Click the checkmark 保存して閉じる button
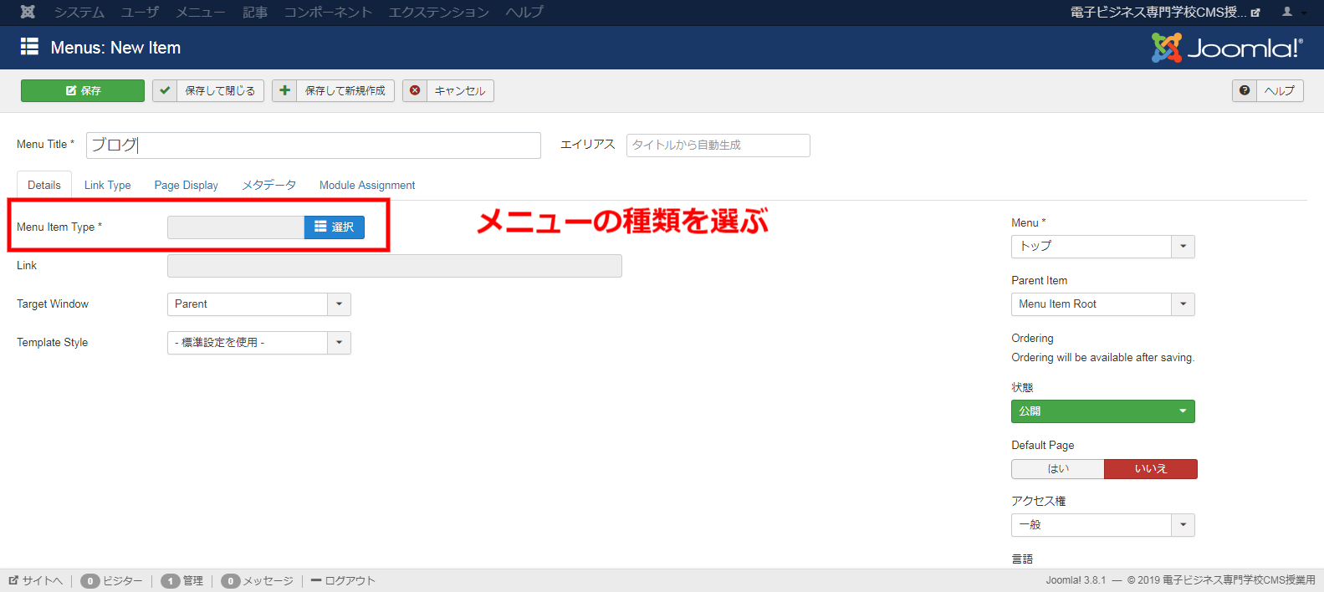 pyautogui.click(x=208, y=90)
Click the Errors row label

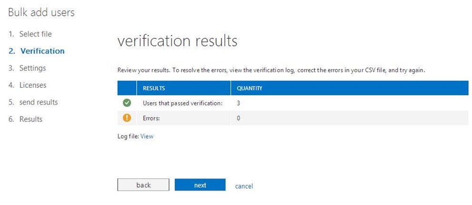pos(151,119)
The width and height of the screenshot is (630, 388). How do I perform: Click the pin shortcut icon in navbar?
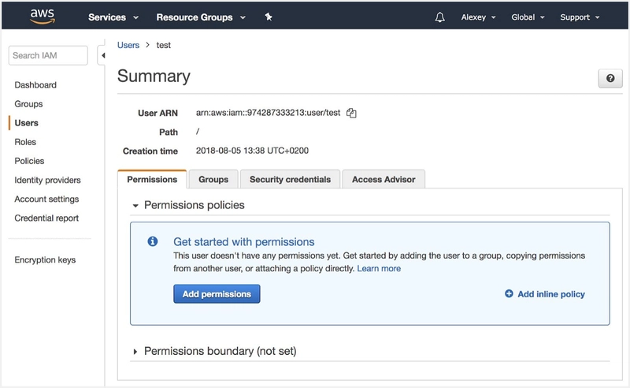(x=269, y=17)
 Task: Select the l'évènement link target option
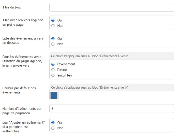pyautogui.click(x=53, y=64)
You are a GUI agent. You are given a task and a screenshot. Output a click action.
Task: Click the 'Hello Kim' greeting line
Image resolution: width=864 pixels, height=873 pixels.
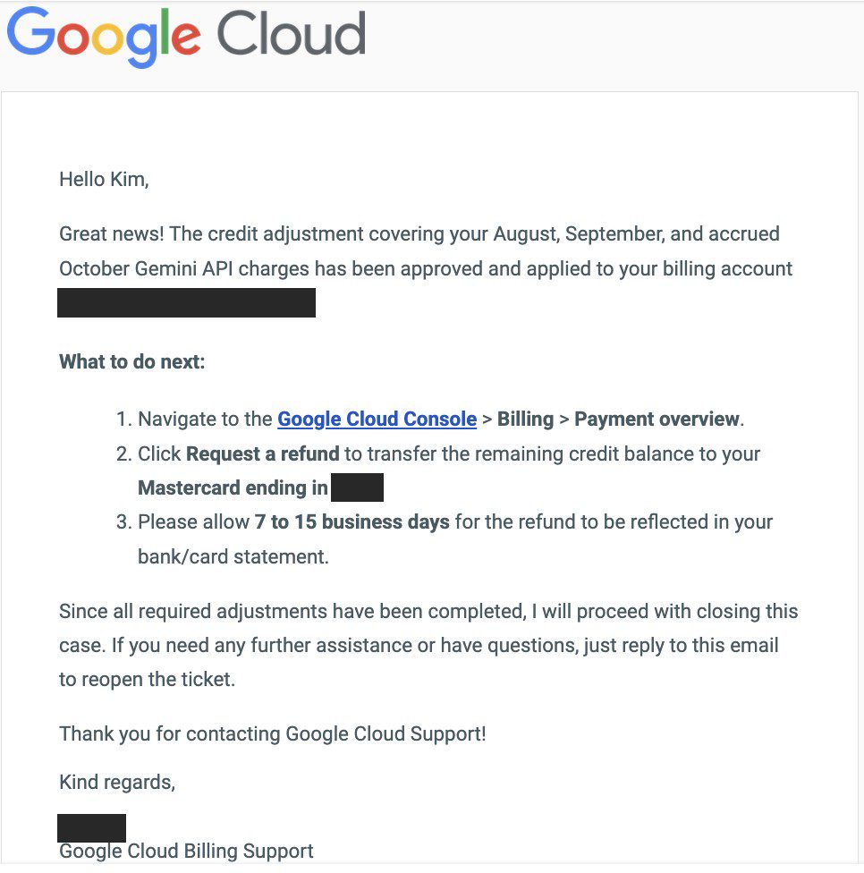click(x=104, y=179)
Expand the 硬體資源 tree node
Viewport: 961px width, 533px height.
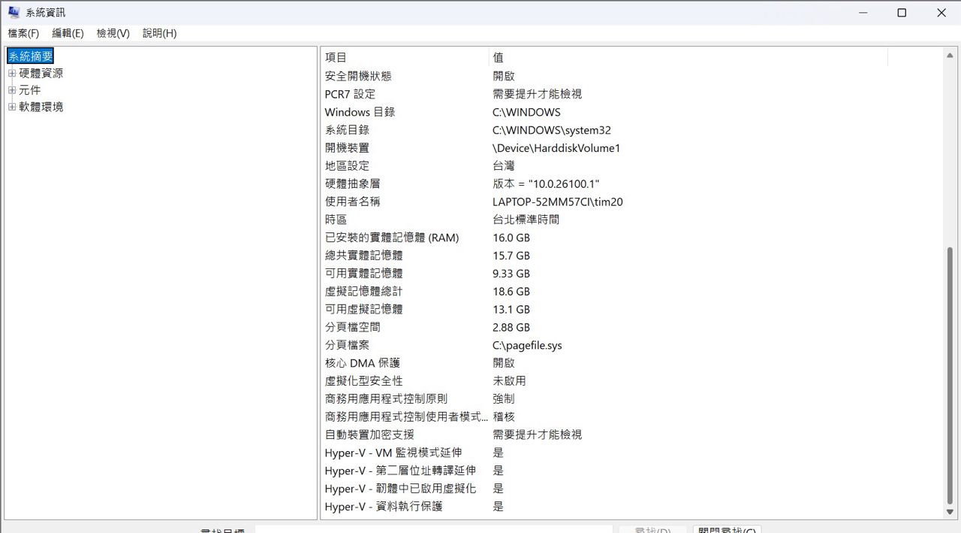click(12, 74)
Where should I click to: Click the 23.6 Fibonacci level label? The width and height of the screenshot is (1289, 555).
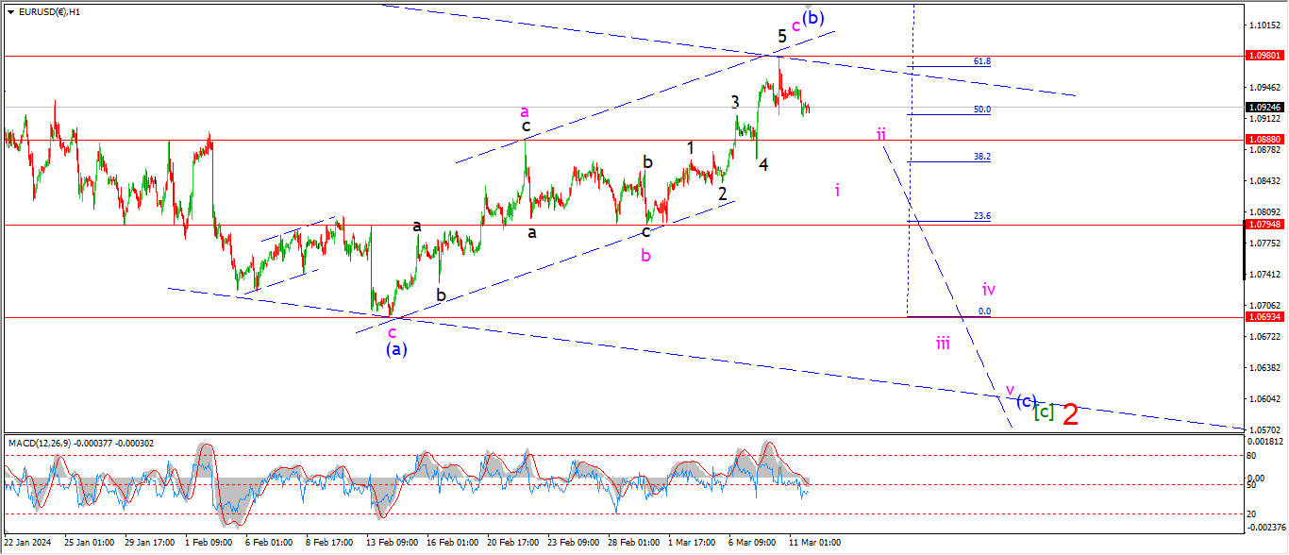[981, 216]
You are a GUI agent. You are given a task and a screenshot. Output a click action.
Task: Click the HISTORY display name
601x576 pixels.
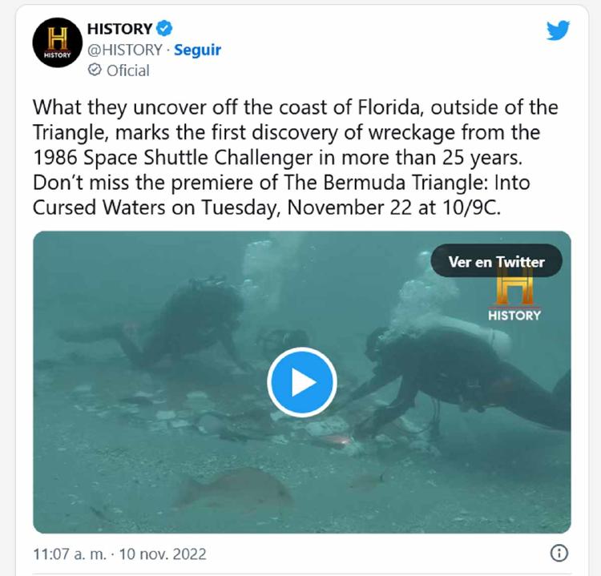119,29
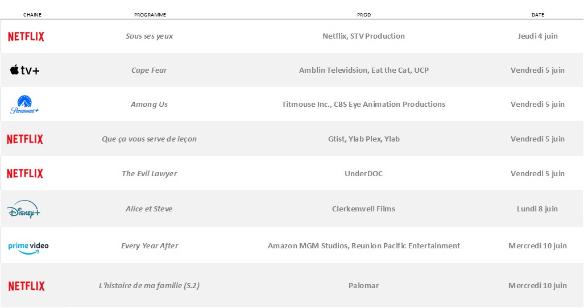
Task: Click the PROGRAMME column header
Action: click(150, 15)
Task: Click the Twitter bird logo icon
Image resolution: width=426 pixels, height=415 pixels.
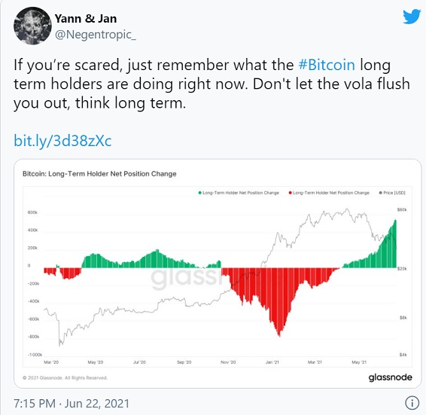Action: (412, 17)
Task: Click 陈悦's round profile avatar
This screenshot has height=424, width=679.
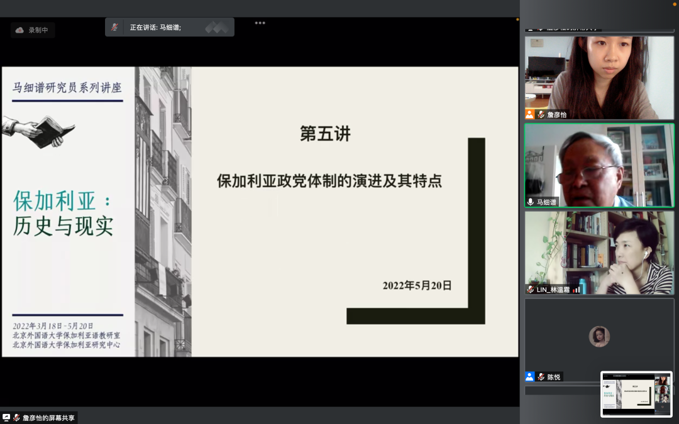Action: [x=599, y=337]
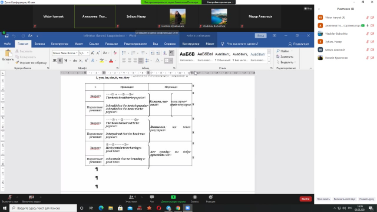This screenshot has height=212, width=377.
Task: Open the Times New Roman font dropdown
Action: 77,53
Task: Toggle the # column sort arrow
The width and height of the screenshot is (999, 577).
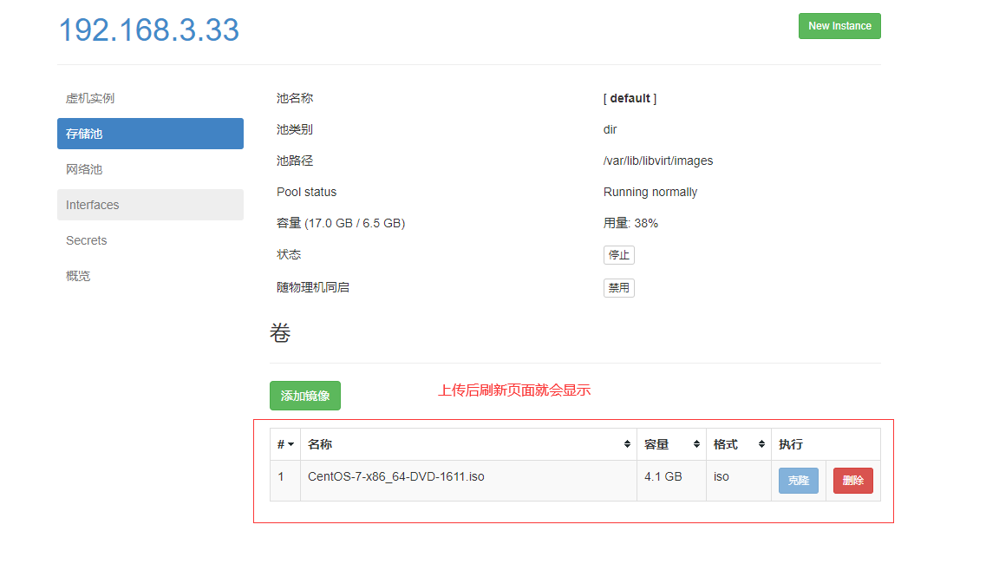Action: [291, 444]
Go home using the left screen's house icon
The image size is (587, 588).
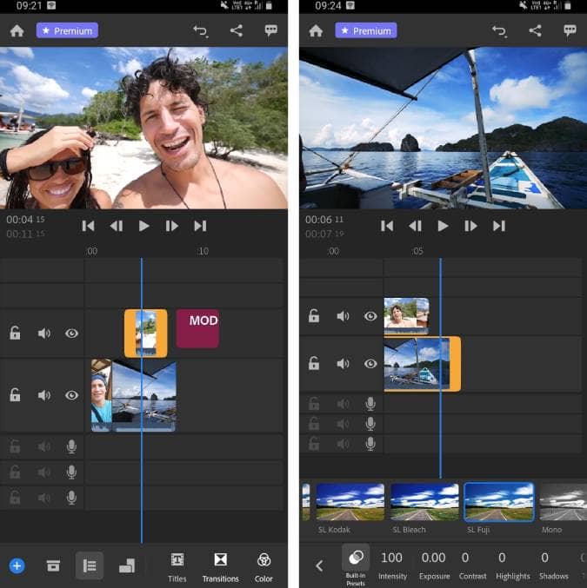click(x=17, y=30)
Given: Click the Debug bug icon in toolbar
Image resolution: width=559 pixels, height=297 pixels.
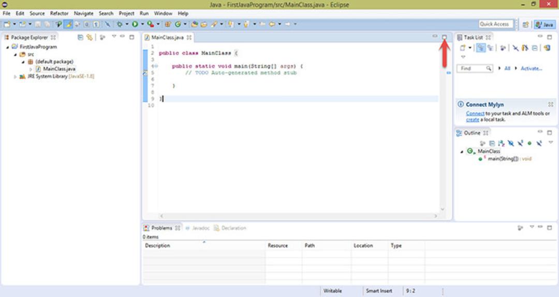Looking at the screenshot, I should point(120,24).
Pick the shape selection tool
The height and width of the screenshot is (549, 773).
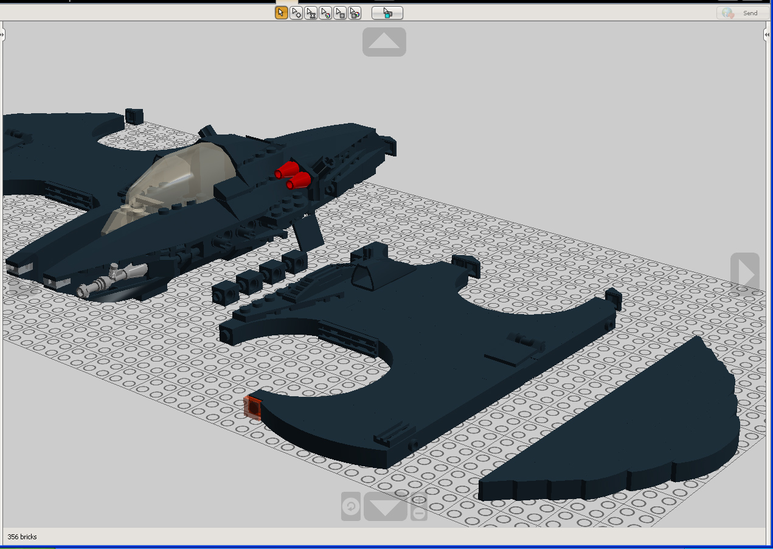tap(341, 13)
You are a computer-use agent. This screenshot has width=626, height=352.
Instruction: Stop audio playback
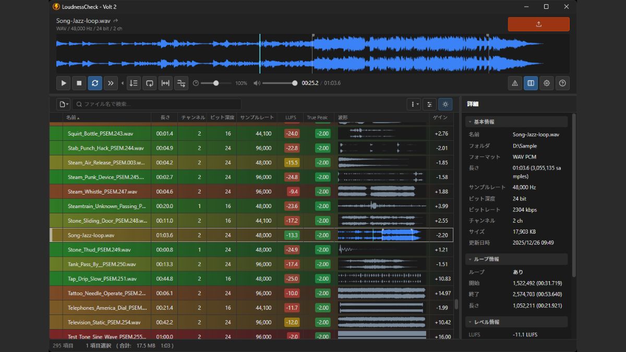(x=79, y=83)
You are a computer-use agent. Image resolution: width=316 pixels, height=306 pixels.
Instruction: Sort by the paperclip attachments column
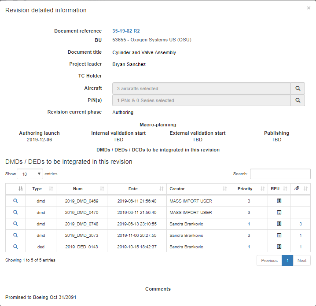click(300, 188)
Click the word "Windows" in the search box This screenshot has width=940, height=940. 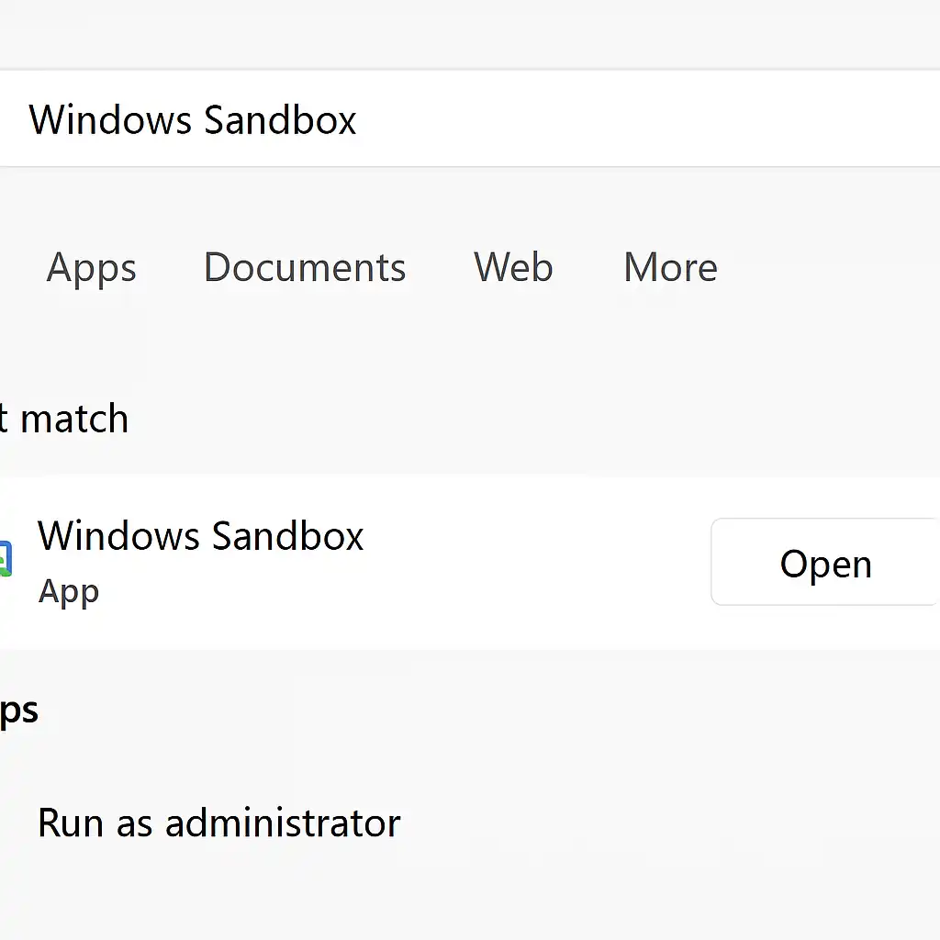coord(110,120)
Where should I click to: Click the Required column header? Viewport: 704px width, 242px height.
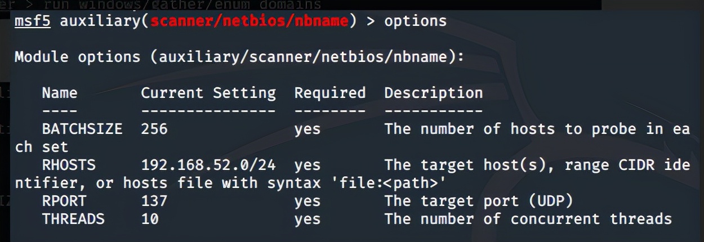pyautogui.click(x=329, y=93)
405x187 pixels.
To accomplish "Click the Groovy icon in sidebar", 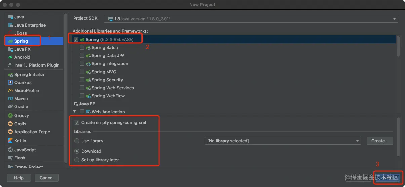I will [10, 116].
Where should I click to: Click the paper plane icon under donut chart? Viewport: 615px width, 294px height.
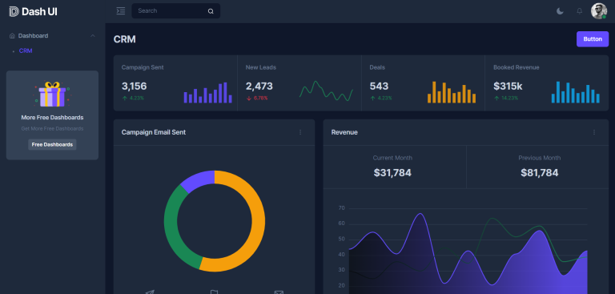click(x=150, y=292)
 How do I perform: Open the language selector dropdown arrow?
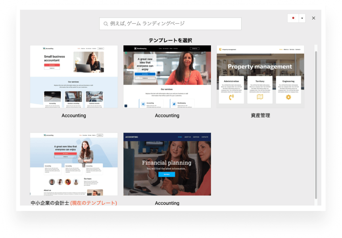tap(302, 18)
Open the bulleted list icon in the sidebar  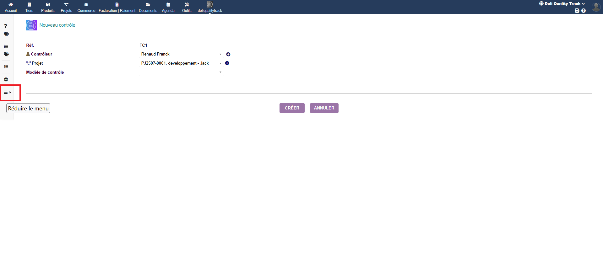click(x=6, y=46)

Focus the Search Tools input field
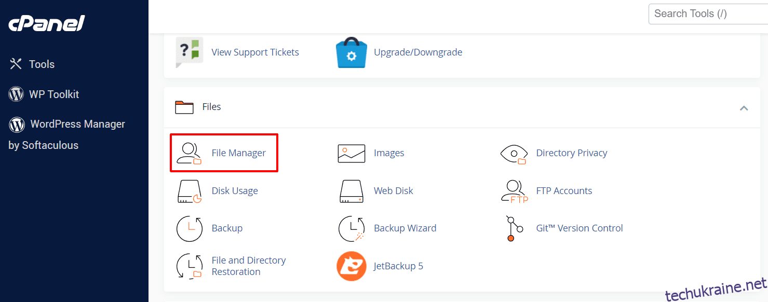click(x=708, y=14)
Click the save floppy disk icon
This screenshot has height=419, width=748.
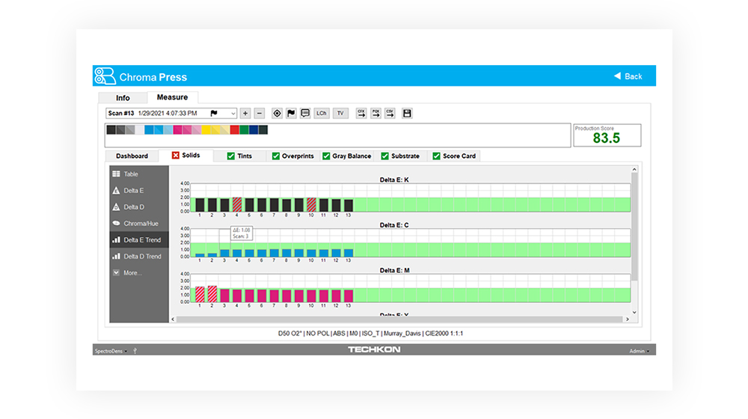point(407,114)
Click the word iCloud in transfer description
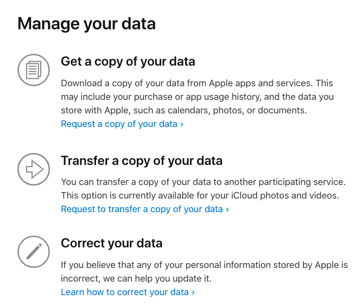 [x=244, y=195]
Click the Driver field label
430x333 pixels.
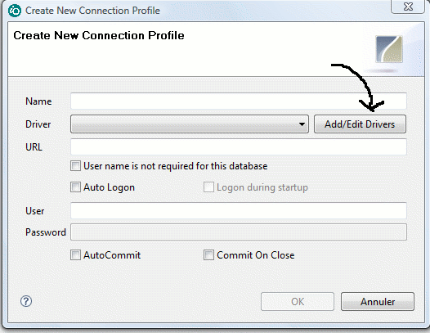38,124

◇ ◇ ◇ ◇ ◇

■ What is needed: Transcribe exactly the lines that run from the first line of the records above through the line with "Task: Click the 'Hello Kim' greeting line", and include both of those lines; pictures stay out.

■ Solution for this exercise:
Click the checkmark 保存して閉じる button
 pyautogui.click(x=208, y=90)
Click the Errors row label

pos(151,119)
The width and height of the screenshot is (630, 388). How do I perform: Click the pin shortcut icon in navbar?
(x=269, y=17)
 Task: Select the l'évènement link target option
pyautogui.click(x=53, y=64)
You are a GUI agent. You are given a task and a screenshot. Output a click action.
Task: Click the 'Hello Kim' greeting line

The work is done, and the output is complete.